I don’t particularly believe I’ve had experiences that make me fundamentally different from anyone else moving through life. Like everyone, I have simply passed through my own series of moments and situations, some positive and some more difficult.
For me, visual art has always been a way of reflecting on those experiences, on feelings, and on the lessons that come with them. I don’t have any formal art education, so the process of making work has naturally become a form of self-regulation. It is a way for impressions and thoughts to slowly take shape through the images and the worlds I try to build.
Left: Karan Dhankani, Untitled (II). Right: Karan Dhankani, Hallucinations of Free Will.
Your process seems to move images through several stages: scanning, printing, editing, layering so the final work feels like a chain of translations. Could you walk us through how a piece typically develops for you, and how the image changes as it passes through these different stages?
For me, most pieces begin with a narrative. I usually start by reflecting on the feeling or underlying narrative I want the work to hold. I often draw on stories and fables, especially the small lessons hidden within them, because they offer something symbolic that can be reimagined visually.
Once the story is set, the materials become just as important as the subject itself. The figure or object might appear central, but the textures carry their own meaning. Roughness, grain, and surface all shape the atmosphere of the image.
From there, I try to keep the process playful. The stages are never completely fixed, and the tone of the work often reveals itself along the way, sometimes darker, sometimes lighter or more reflective. I often add more than I need and gradually remove it to reach the final piece. It is more demanding, but through that restraint, the image becomes clearer and more deliberate.
Several pieces feel like visual notes from a culture that never quite existed. Do you ever think about the fictional worlds your images might belong to?
Yes, definitely. I often feel that each of my artworks exists within its own separate world. Some feel quite close to our reality, while others feel much further removed, but it is never entirely consistent. Each piece seems to develop its own atmosphere and internal logic as it comes together.
One idea I would love to explore in the future is creating something closer to a tapestry or long illustration, almost like a visual sequence. Instead of a single image, it would function more like a small series, where I focus entirely on one of these imagined worlds and what unfolds within it. The idea of building a contained visual universe, and allowing its symbols, characters, and environments to interact across several scenes is something that really interests me.

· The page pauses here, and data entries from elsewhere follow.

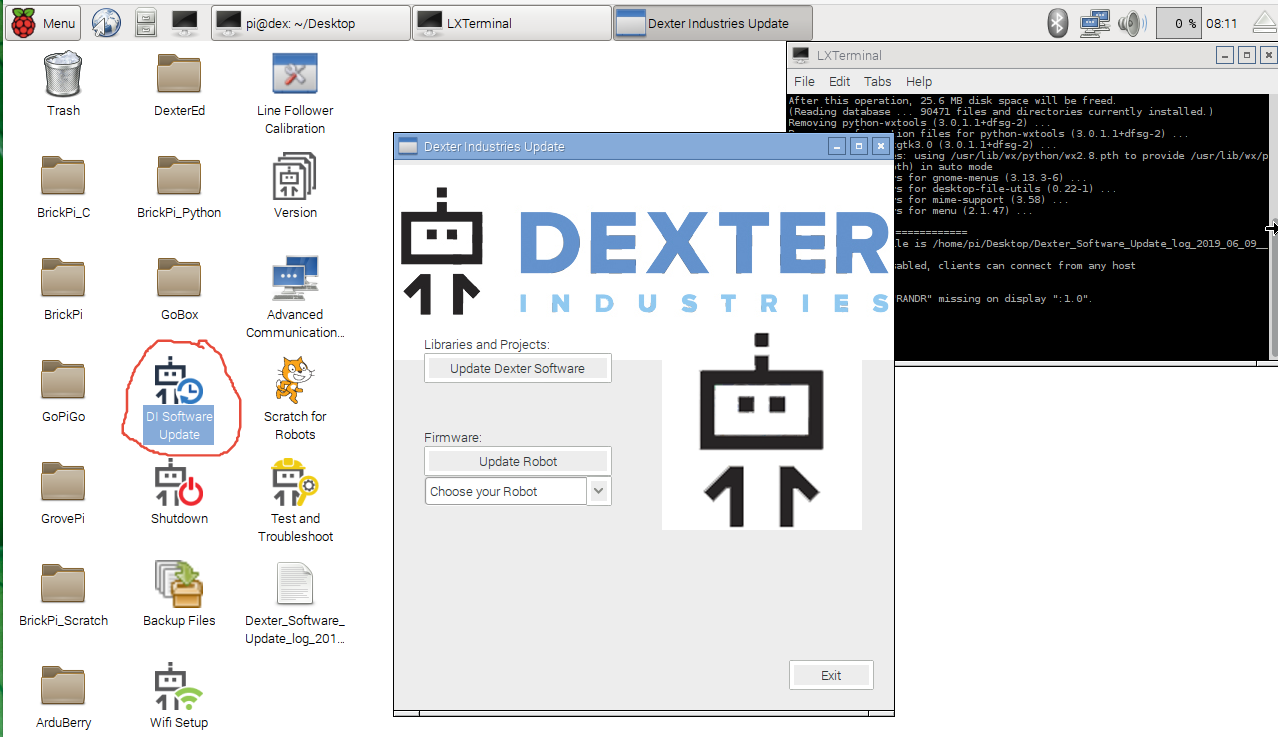Open the Test and Troubleshoot icon
The width and height of the screenshot is (1278, 737).
tap(295, 484)
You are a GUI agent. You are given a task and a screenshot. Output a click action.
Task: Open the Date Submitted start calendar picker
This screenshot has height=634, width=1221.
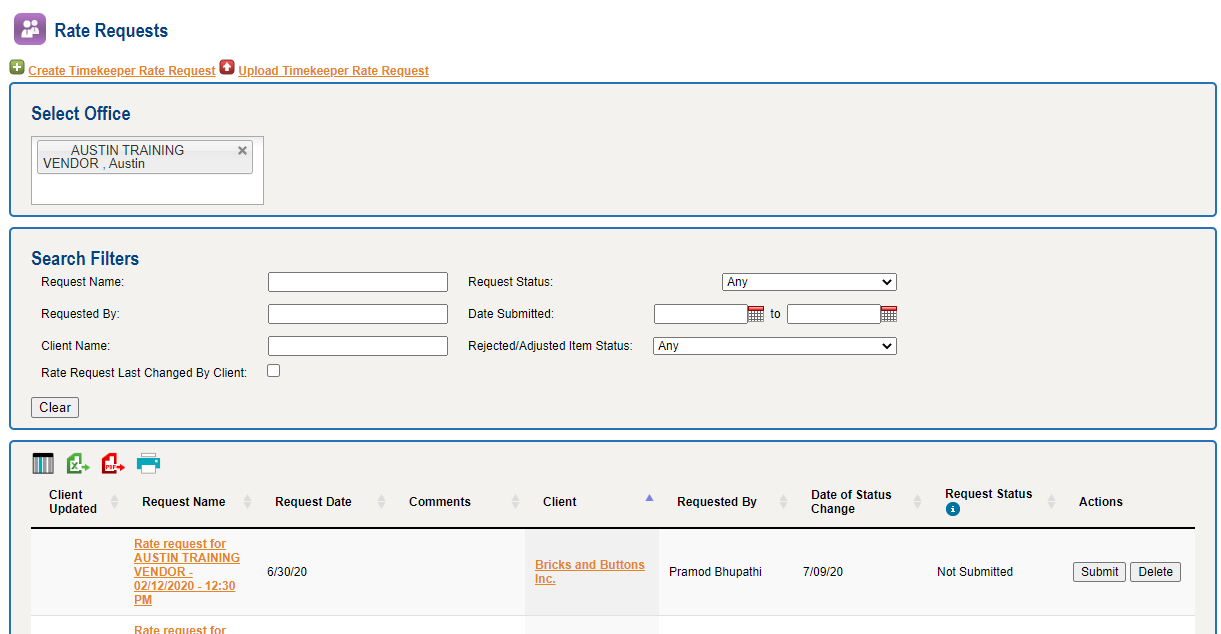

Karan Dhankani, Joys of Indecision.
“Each piece seems to develop its own atmosphere and internal logic as it comes together.”
Left: Karan Dhankani, Mickey’s Dreams of Mallory. Right: Karan Dhankani, Fair Judgement.
Collage historically disrupts the authority of images by removing them from their original context. In your work, though, the fragments often feel strangely cohesive, almost like they were always meant to belong together. What draws you to a particular image in the first place?
Usually, it is something instinctive. I am drawn to images that already have a strong presence on their own, especially where there is a sense of expression, whether it is a human face or even an animal. A gesture, a look, or a strange detail can make an image feel alive or slightly unsettling.
When I collect images, I am not really thinking about how they will fit together yet. I am more interested in whether the image has enough character to stand on its own.
Symbols appear repeatedly in your work, animals, crowns, serpentine shapes, ornamental forms. Do these symbols develop personal meanings over time, or do you prefer them to remain open?
I tend to leave them quite open. I don’t usually approach them as symbols with fixed meaning. Most of the time, I’m simply drawn to the shape itself: the curve of a serpent, the structure of a crown, the posture of an animal.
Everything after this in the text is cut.